System Architecture
Standard or Stand-Alone Historian Architecture:
- Built-in data collection
- Good read/write performance speed
- Enhanced data security
Horizontally Scalable Historian system:
In a typical data mirroring scenario, one server acts as a primary server to which the clients connect. To create a mirror, you must add mirror nodes and establish a data mirroring session relationship between the server instances. All communication goes through Client Manager, and each Client Manager knows about the others.
When a client (either a writing collector or reading client) connects to the Client Manager, it gathers information about each Client Manager, along with all archive, tag, and collector configuration information, from the Configuration Manager, and stores this information locally in its Windows Registry.

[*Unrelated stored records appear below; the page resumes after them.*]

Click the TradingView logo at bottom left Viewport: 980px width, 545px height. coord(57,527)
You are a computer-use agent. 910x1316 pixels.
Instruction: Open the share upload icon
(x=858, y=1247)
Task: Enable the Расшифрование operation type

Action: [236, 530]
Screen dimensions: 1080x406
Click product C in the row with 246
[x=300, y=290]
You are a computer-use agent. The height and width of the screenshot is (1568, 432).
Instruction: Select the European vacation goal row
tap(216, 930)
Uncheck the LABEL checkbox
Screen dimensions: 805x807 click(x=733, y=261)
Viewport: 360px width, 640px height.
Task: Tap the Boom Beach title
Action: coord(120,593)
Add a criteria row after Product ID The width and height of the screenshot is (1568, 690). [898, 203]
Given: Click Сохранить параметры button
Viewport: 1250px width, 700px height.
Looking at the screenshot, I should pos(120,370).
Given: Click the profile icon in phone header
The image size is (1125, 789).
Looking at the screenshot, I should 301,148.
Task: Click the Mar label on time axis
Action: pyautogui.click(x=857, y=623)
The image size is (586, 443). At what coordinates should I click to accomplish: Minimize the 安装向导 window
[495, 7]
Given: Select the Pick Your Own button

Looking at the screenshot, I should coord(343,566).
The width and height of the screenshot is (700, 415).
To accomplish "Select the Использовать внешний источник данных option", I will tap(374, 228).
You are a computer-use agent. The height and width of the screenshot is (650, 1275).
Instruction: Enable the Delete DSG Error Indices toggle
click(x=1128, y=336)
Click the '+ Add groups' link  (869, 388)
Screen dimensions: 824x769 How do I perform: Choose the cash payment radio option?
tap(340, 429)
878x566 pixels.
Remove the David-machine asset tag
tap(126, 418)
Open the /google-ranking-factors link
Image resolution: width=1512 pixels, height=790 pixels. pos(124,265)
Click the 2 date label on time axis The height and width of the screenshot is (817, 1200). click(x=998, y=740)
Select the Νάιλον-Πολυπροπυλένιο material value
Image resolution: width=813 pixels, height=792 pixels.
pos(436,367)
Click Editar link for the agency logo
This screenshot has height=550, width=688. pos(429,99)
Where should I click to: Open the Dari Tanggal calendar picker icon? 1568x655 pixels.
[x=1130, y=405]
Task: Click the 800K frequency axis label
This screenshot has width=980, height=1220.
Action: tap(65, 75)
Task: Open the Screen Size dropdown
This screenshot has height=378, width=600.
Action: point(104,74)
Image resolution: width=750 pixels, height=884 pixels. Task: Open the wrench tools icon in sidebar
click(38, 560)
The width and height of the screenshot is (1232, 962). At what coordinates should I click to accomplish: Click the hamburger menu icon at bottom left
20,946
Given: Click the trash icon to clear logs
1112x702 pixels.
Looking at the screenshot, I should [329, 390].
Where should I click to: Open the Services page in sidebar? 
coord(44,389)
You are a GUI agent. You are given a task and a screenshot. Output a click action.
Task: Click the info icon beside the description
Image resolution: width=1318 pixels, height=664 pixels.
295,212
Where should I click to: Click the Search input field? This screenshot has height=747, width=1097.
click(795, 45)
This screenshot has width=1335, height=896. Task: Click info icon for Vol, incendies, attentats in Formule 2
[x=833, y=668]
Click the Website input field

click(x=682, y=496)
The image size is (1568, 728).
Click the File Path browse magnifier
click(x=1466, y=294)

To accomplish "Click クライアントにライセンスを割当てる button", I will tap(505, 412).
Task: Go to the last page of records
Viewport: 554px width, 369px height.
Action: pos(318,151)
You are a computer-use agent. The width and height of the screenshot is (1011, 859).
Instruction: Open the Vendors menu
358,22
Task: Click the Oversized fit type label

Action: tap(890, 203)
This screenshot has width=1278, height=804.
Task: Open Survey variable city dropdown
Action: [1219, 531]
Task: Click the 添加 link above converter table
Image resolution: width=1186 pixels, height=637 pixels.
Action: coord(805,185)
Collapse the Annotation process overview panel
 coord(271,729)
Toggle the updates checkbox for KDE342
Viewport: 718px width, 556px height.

A relationship is then established between each remote client and a single Client Manager, which directs read and write requests across the other mirrors. If that relationship is broken, it will establish a new relationship with the next available Client Manager, which assumes the same responsibilities. This bond is maintained until that Client Manager is unavailable, and then the process of establishing a relationship with another Client Manager is repeated.
When more than one node is running, the Client Manager uses a "round robin" method between the good nodes to balance read loads. Each read request is handled by a node as a complete request.
Writes are sent independently but nearly simultaneously to any available data archiver so that the same tag shares a common GUID, name, timestamp, value, and quality as passed to it by the collector.